GAINESVILLE, Fla. — Florida quarterback Luke Del Rio probably should have started against Michigan.
Hindsight makes for the hottest takes.
But really, most of you would acknowledge — even before the comeback win at Kentucky — that Del Rio is more prepared for the job than his counterparts. How can he not be?
If four years with Doug Nussmeier and six collegiate starts (with a 5-1 record) doesn’t give him a mental advantage over Feleipe Franks, than the redshirt freshman must be a messiah.
It was Del Rio, however, who served as the savior Saturday and once again walked on water against UK.
“Nice to be back out there,” he said in his postgame press conference. “I actually never got hit.”
In his first career SEC start last year vs. Kentucky, Del Rio became the first Florida QB to pass for 320 yards and 4 touchdowns in conference play since Rex Grossman in 2001.
But Gators coach Jim McElwain simply could not start him in the 2017 season opener.
His nightmare performance at Arkansas turned the fan base against him — one game is all it takes nowadays — and his shoulder rehab opened the door for Franks this offseason.
“Feleipe won the job [in camp]. He earned it,” Del Rio said.
Franks deserved to get the first snap in Jerry World, and let’s face it: Gator Nation would have collectively gasped and groaned if Del Rio trotted out there for the opening drive.
In this case, the backup quarterback is not the most popular guy on the team. A little bird who watched the game Saturday in a midtown bar in Gainesville told me the entire establishment shouted expletives when Del Rio subbed in.
Spark be damned.
In the two games he’s been pulled, Franks had 160 combined passing yards, a 57 percent competition rate, a touchdown and no interceptions. Not exactly wetting the bed.
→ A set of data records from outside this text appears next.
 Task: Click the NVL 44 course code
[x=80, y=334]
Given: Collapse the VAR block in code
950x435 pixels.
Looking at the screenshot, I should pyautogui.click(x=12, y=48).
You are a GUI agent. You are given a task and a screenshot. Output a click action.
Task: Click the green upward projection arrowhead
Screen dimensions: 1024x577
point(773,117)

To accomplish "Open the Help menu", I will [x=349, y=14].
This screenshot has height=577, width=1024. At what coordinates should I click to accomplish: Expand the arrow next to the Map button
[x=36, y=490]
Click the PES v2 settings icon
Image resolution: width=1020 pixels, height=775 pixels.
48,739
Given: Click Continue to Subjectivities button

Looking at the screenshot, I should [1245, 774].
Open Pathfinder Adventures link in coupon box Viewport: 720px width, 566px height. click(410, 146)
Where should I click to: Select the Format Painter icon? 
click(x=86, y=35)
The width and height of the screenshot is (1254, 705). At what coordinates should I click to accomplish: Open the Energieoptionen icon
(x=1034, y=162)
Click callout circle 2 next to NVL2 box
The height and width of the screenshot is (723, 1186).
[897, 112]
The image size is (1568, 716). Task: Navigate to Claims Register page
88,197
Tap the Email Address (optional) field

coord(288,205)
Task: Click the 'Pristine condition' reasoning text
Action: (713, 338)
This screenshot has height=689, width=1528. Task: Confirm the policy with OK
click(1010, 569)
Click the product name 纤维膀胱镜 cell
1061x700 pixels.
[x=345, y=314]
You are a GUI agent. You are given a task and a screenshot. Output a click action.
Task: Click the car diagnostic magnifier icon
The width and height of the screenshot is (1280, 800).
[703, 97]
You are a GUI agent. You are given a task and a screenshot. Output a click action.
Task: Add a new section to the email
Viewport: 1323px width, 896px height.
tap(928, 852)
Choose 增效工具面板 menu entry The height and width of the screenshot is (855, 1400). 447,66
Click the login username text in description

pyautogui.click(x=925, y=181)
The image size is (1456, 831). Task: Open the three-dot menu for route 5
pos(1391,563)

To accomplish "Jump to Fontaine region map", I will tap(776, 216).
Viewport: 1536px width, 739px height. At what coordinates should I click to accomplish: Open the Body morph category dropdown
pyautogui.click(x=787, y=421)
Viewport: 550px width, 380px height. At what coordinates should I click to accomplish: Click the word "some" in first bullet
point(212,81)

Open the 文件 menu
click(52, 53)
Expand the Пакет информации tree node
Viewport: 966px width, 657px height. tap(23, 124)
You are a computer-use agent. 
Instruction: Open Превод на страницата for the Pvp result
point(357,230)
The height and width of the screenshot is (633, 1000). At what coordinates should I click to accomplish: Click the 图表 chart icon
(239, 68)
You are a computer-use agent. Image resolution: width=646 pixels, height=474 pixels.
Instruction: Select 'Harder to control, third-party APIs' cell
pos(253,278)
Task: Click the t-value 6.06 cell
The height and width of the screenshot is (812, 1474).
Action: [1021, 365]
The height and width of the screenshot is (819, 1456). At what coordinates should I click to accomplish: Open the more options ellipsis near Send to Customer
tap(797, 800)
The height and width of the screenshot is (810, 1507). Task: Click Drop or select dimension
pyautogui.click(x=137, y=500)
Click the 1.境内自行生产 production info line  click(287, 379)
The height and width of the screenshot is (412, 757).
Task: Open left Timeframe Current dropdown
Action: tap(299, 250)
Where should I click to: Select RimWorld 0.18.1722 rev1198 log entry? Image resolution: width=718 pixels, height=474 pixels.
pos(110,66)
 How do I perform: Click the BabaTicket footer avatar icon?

With Franks showing promise, Kadarius Toney taking off and Malik Zaire waiting in the wings, few coaches would have the gall to start a former walk-on at quarterback over those three options.
“I think there was a coach here one time that used to roll quarterbacks like they were dice,” McElwain said in his postgame interview with Brady Ackerman.
A bench is a coach’s best friend. Steve Spurrier knew that as well as anyone.
Danny Wuerffel led Florida to its first national championship in 1996 and won the second Heisman Trophy in school history. Ask the Gators QB how many times Spurrier pulled him as a freshman and sophomore.
McElwain gambled by going to Del Rio, who hadn’t played in almost a year and was put in a tough spot Saturday. Then he throws a pick on his first drive.
And yet, McElwain stuck to his guns in the face of sexier options on the sidelines, and with fans in the stands — and watching in bars — telling him how to do his job.
What would Spurrier do? Well, one thing he did was start a fifth-string quarterback from Mississippi and turned him into one of the most productive passers in league history.
That took gall as well, and Spurrier’s gamble on Shane Matthews paid off in a big way. McElwain has another miraculous win to build on and learn from.
And since he’s following one example set by the HBC, perhaps McElwain should take a page from another former Gators coach with multiple rings.
Spurrier won championships at Florida with confidence, creativity and coaching acumen. So did Urban Meyer.
Meyer — like Spurrier — revolutionized offenses in the SEC with Tim Tebow, Percy Harvin and his spread-option system. McElwain doesn’t have a Heisman contender at QB right now, but Florida’s offensive personnel is the best we’ve seen since the Meyer era.
Tyrie Cleveland, Malik Davis and Toney are that special. They accounted for all of Florida’s long plays against Kentucky, and most of them were the result of a creative design by Nussmeier (Toney’s wildcat run and his trick pass to Cleveland).
Those are Meyer-like calls.
How about trying a true spread-option package — featuring pitches, reverses, shovel passes, etc. — with Cleveland on the outside, Toney in the slot, Davis in the backfield and DeAndre Goolsby at tight end?
The staff needs to get something — anything — out of Zaire. The QB situation is still unsettled and he’s a weapon that can potentially contribute in the right role.
I’m not saying he should start — the job may still belong to Franks, and Del Rio clearly brings value to this football team — but I think Zaire would look swell in a spread-option package.
I guess what I’m trying to say is roll all of your dice. You could hit the jackpot.